Task prompt: Transcribe the editorial below about enredando's I One Day Conference word for word, from its title through its final sentence.

═════ Selected text

A Year under the Volcano
Luís Ángel Fernández Hermana - @luisangelfh
18 September, 2018
Editorial: 239
Fecha de publicación original: 31 octubre, 2000
Learn young, learn fair
When Ramana Rao displayed Yahoo on screen to participants at enredando’s I One Day Conference, it brought home very clearly to us all that the road to information management is a long and winding one – and that the journey has only just begun. Ramana, Inxight’s energetic and cultured vice-president, had just shown us the normal web page of the most famous search engine on the Internet, with its habitual directory divided into different subjects and services, when, all of a sudden, he turned it into a hyperbolic tree. The entire content of the last six years of Yahoo’s work, all its data bases created since the birth of the WWW, unfolded on a single screen divided into branches and then smaller twigs, all of them navigable, which branched into ever smaller ramifications at the touch of the mouse until they reached the necessary information. In that instant, the objective of enredando’s I One Day Conference – to show next generation information technologies – had already been totally fulfilled. This was also reflected in the feedback on the questionnaire handed out to the audience.
Rao, born in India but American by adoption, has a sponge-like capacity for absorbing world literature. He can jump with the same ease and depth from Japanese to Latin American literature, from the European classics of the last century to contemporary African. And he has very definite opinions on them all. So, having seen his hyperbolic tree it came as no surprise to me that his favourite author was Jorge Luis Borges and that “the only writer of philosophical literature” had inspired him to develop the technology he showed us at the Conference. Curious how paths forked and where they lead. As we have so often said in these editorials, you never know who you are working for, and even less so in this networked age. Borges would have been delighted to know that his writing had helped someone of Indian origin manage the great virtual library.
Nonetheless, the hyperbolic tree was just a foretaste of what was to come at one of the most fascinating sessions on the Internet I have had the pleasure to attend. And I have been to quite a lot of them over the last 10 years, on several continents. The audacity of the technologies on display, as well as the high standard of debate kept the audience in a state of heightened curiosity for more than 11 hours – no mean feat. And as the questionnaires they completed showed, they were only too keen to repeat the experience as soon as possible. The speakers were very highly rated and expectations 85% fulfilled (what a pity they didn’t say what the other 15% consisted of!). Moreover, 67% said they wanted to subscribe to en.jornad@ and 90% suggested topics for the next conference thereby assuming that it would take place.

══════════
═════ Given data

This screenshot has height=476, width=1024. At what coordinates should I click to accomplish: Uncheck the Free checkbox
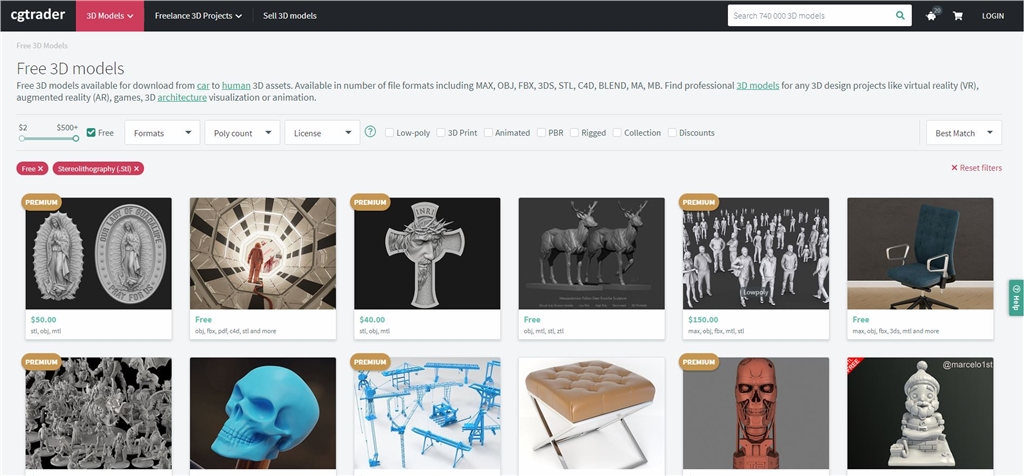(x=92, y=133)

══════════

Written reply:
A Year under the Volcano
Luís Ángel Fernández Hermana - @luisangelfh
18 September, 2018
Editorial: 239
Fecha de publicación original: 31 octubre, 2000
Learn young, learn fair
When Ramana Rao displayed Yahoo on screen to participants at enredando’s I One Day Conference, it brought home very clearly to us all that the road to information management is a long and winding one – and that the journey has only just begun. Ramana, Inxight’s energetic and cultured vice-president, had just shown us the normal web page of the most famous search engine on the Internet, with its habitual directory divided into different subjects and services, when, all of a sudden, he turned it into a hyperbolic tree. The entire content of the last six years of Yahoo’s work, all its data bases created since the birth of the WWW, unfolded on a single screen divided into branches and then smaller twigs, all of them navigable, which branched into ever smaller ramifications at the touch of the mouse until they reached the necessary information. In that instant, the objective of enredando’s I One Day Conference – to show next generation information technologies – had already been totally fulfilled. This was also reflected in the feedback on the questionnaire handed out to the audience.
Rao, born in India but American by adoption, has a sponge-like capacity for absorbing world literature. He can jump with the same ease and depth from Japanese to Latin American literature, from the European classics of the last century to contemporary African. And he has very definite opinions on them all. So, having seen his hyperbolic tree it came as no surprise to me that his favourite author was Jorge Luis Borges and that “the only writer of philosophical literature” had inspired him to develop the technology he showed us at the Conference. Curious how paths forked and where they lead. As we have so often said in these editorials, you never know who you are working for, and even less so in this networked age. Borges would have been delighted to know that his writing had helped someone of Indian origin manage the great virtual library.
Nonetheless, the hyperbolic tree was just a foretaste of what was to come at one of the most fascinating sessions on the Internet I have had the pleasure to attend. And I have been to quite a lot of them over the last 10 years, on several continents. The audacity of the technologies on display, as well as the high standard of debate kept the audience in a state of heightened curiosity for more than 11 hours – no mean feat. And as the questionnaires they completed showed, they were only too keen to repeat the experience as soon as possible. The speakers were very highly rated and expectations 85% fulfilled (what a pity they didn’t say what the other 15% consisted of!). Moreover, 67% said they wanted to subscribe to en.jornad@ and 90% suggested topics for the next conference thereby assuming that it would take place.